REQUIRED WORK: How many lines in the material below contain the word "agent"? Write only the number.

[[ DATA FOR ANALYSIS open ]]

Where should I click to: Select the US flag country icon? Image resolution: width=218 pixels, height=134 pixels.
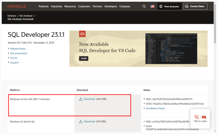click(152, 6)
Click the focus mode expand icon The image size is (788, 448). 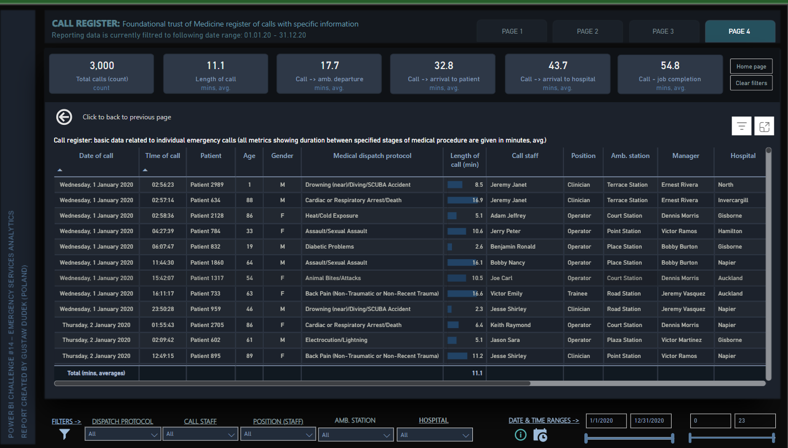(764, 127)
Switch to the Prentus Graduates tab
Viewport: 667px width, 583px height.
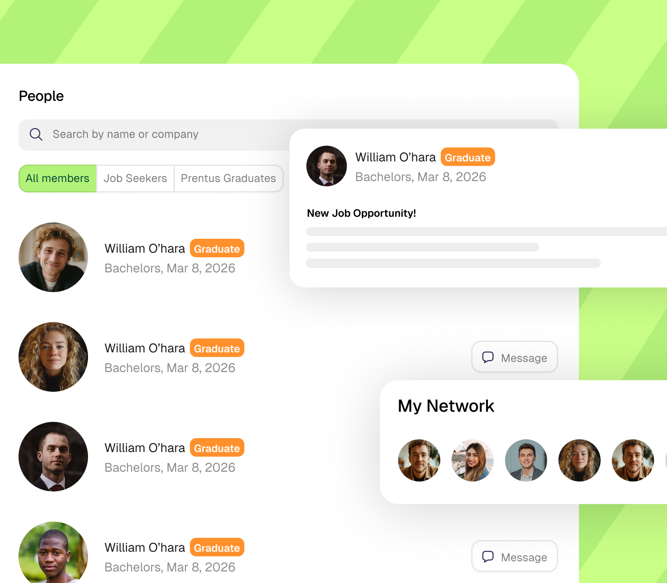(x=229, y=178)
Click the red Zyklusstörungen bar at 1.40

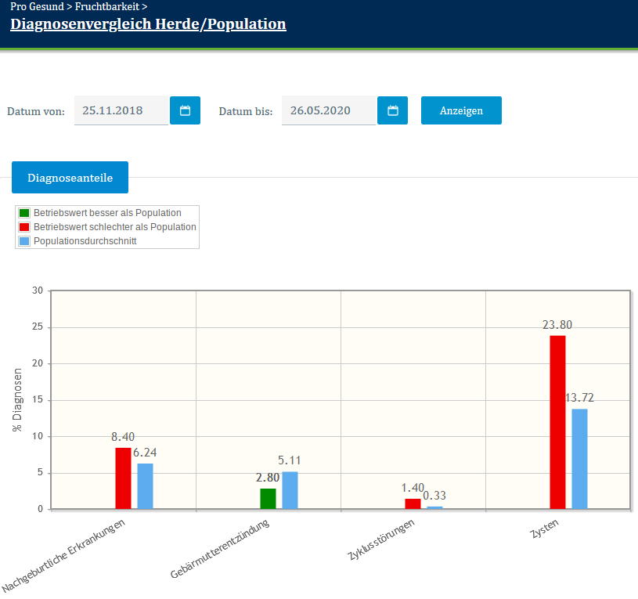point(413,504)
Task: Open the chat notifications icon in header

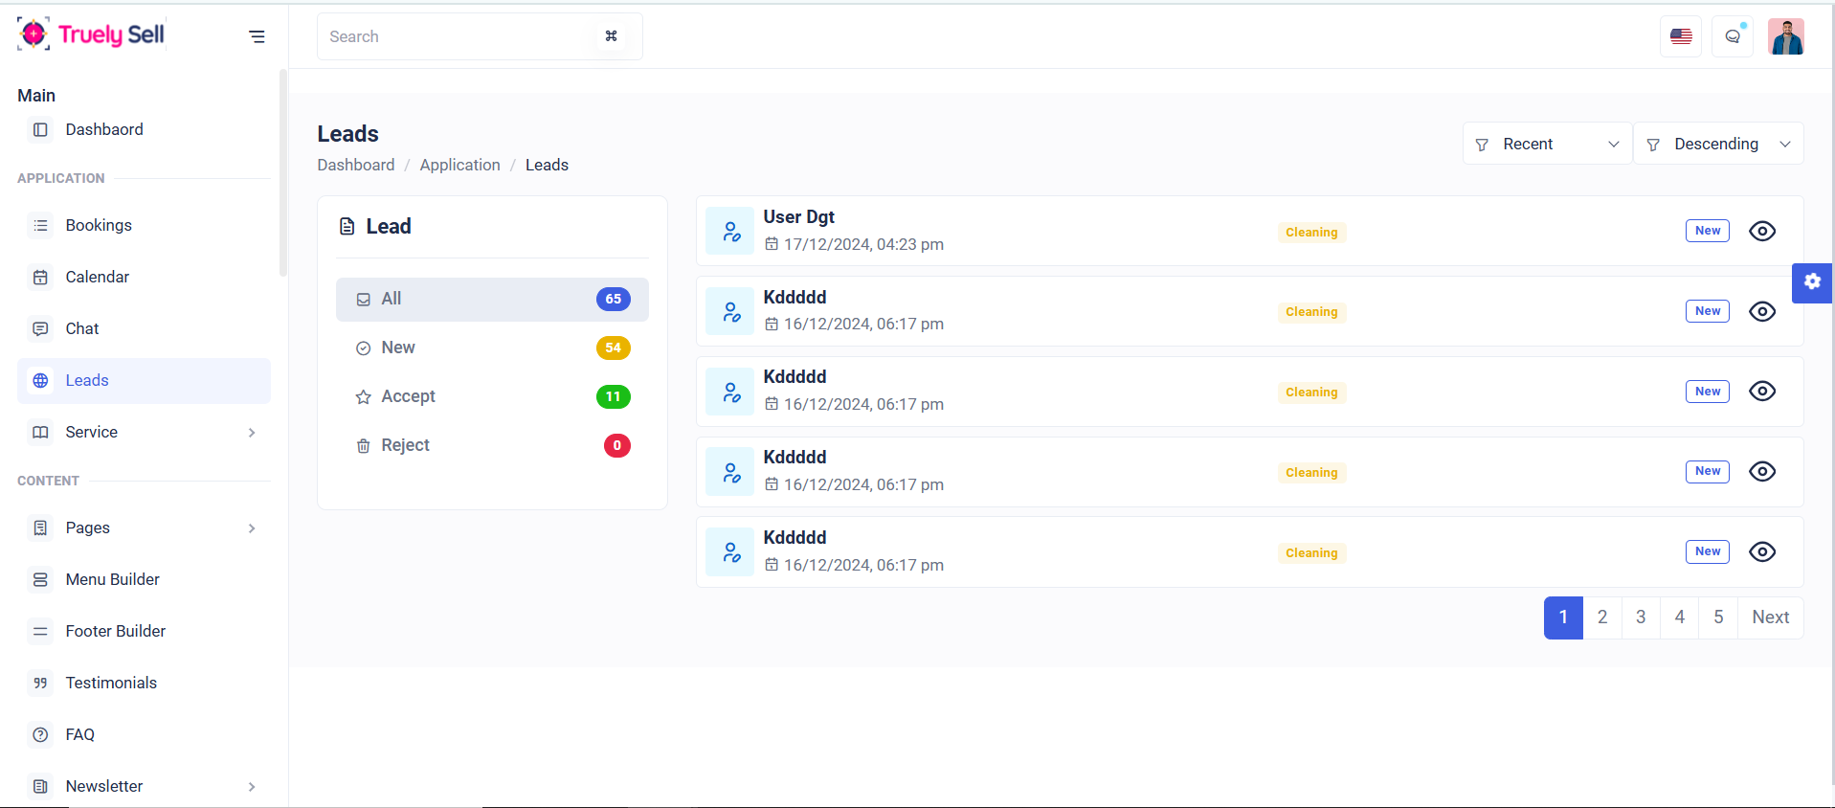Action: 1732,36
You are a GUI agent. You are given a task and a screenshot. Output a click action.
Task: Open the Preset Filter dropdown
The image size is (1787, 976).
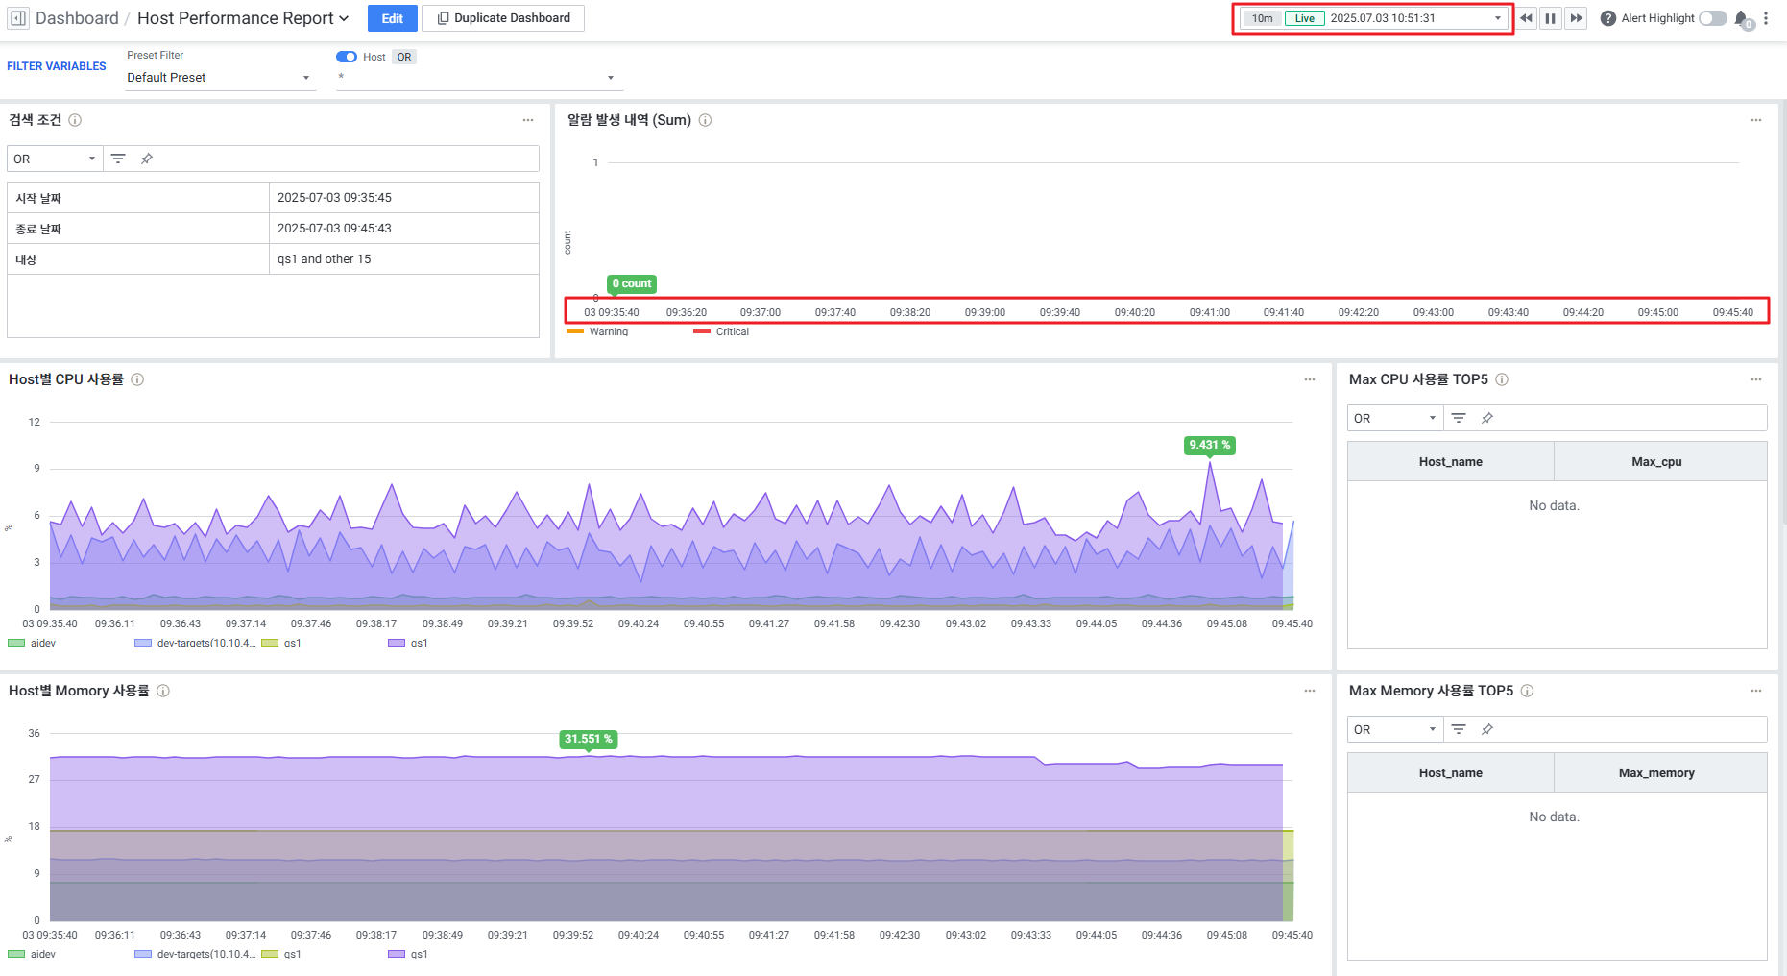click(220, 78)
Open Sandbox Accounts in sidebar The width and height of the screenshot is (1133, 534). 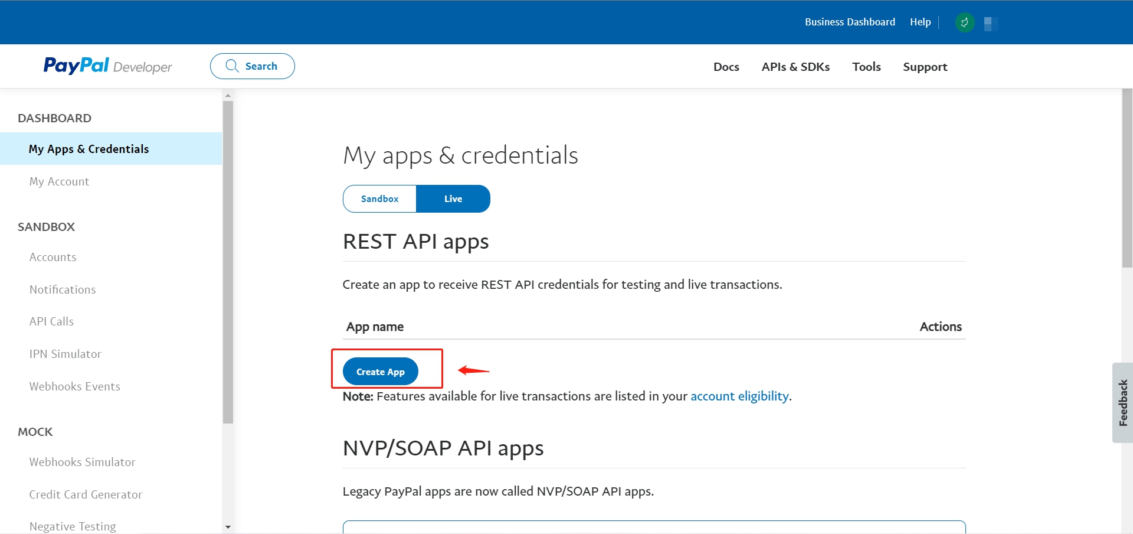53,257
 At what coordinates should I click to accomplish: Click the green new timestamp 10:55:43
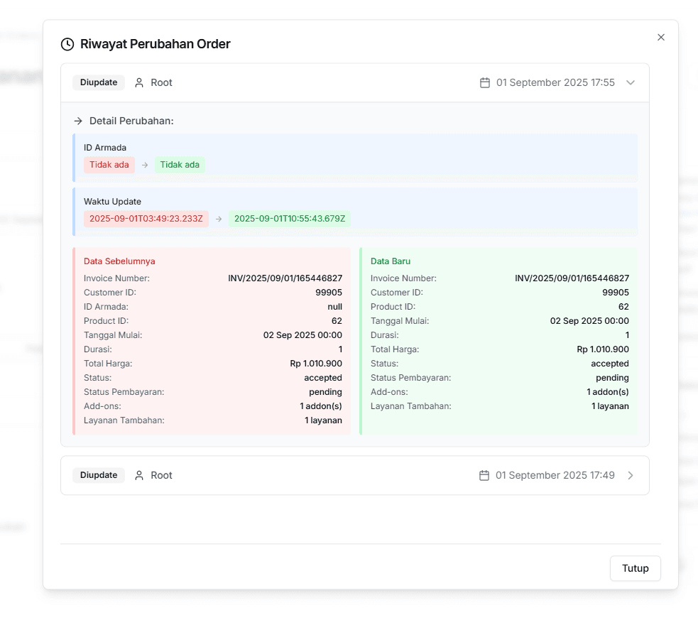point(290,219)
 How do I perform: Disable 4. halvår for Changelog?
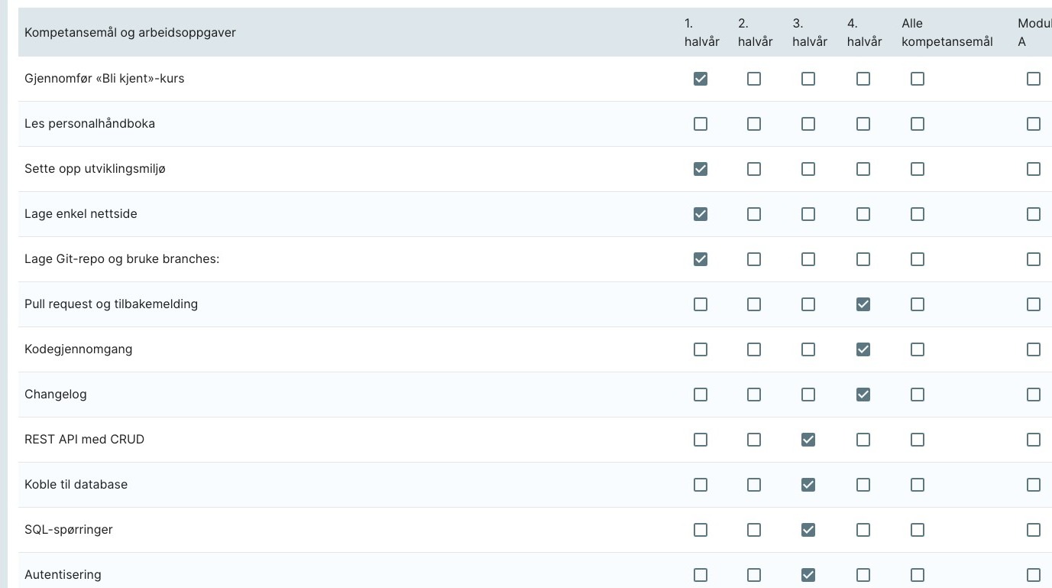point(863,395)
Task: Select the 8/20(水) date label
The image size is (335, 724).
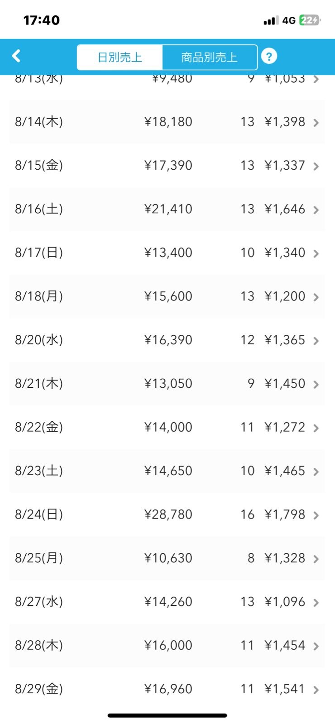Action: click(39, 340)
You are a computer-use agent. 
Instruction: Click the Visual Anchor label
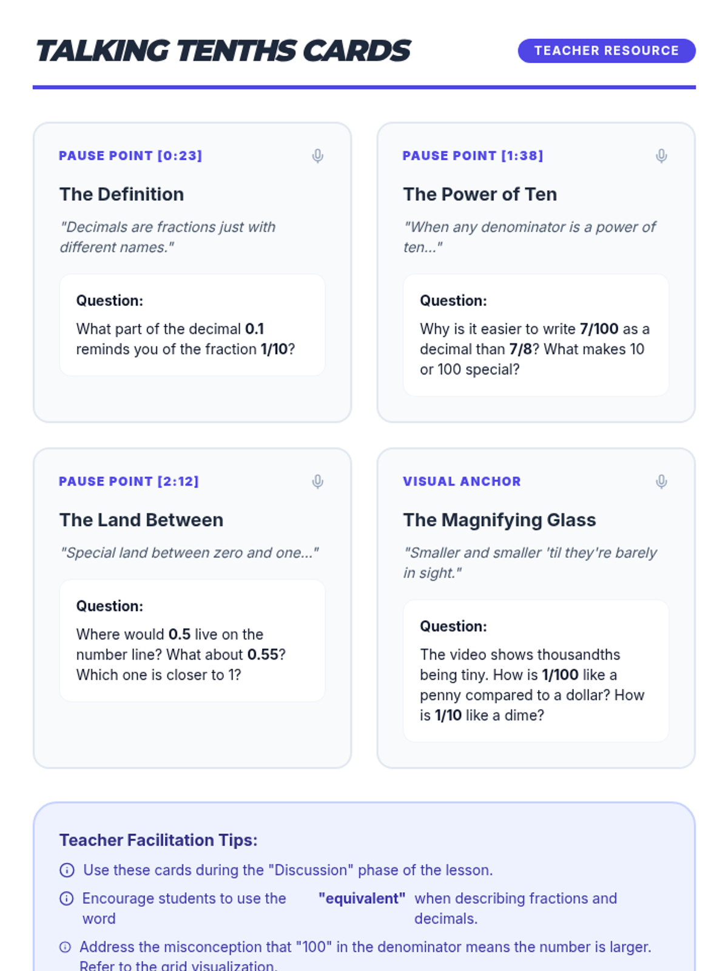click(x=462, y=482)
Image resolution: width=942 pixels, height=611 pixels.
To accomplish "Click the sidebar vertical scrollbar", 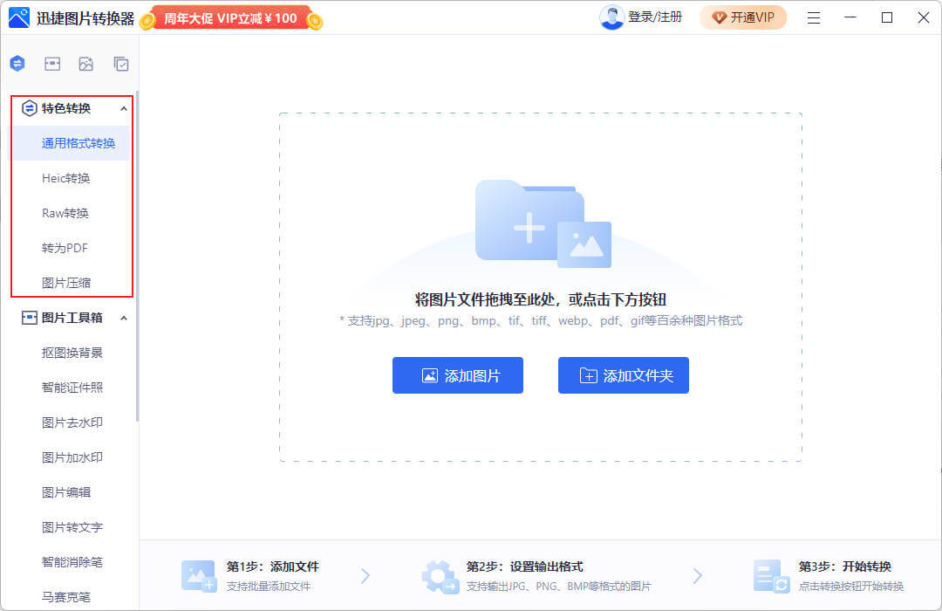I will [x=137, y=262].
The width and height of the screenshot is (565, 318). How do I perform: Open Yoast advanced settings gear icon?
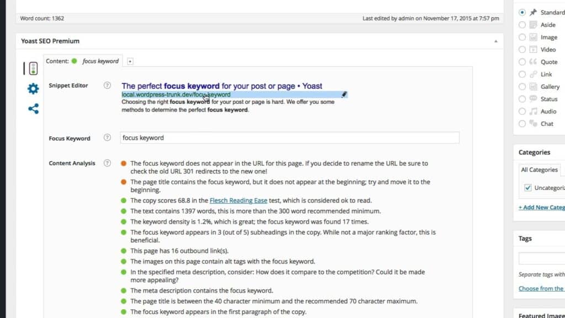(x=33, y=89)
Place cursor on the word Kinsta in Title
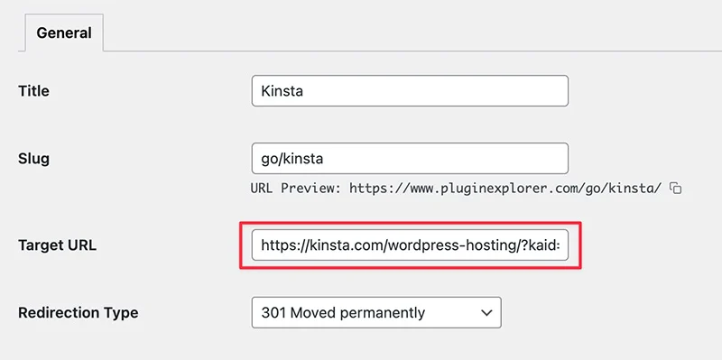Image resolution: width=722 pixels, height=360 pixels. click(282, 91)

[[ DATA FOR ANALYSIS closed ]]

REPLY: 2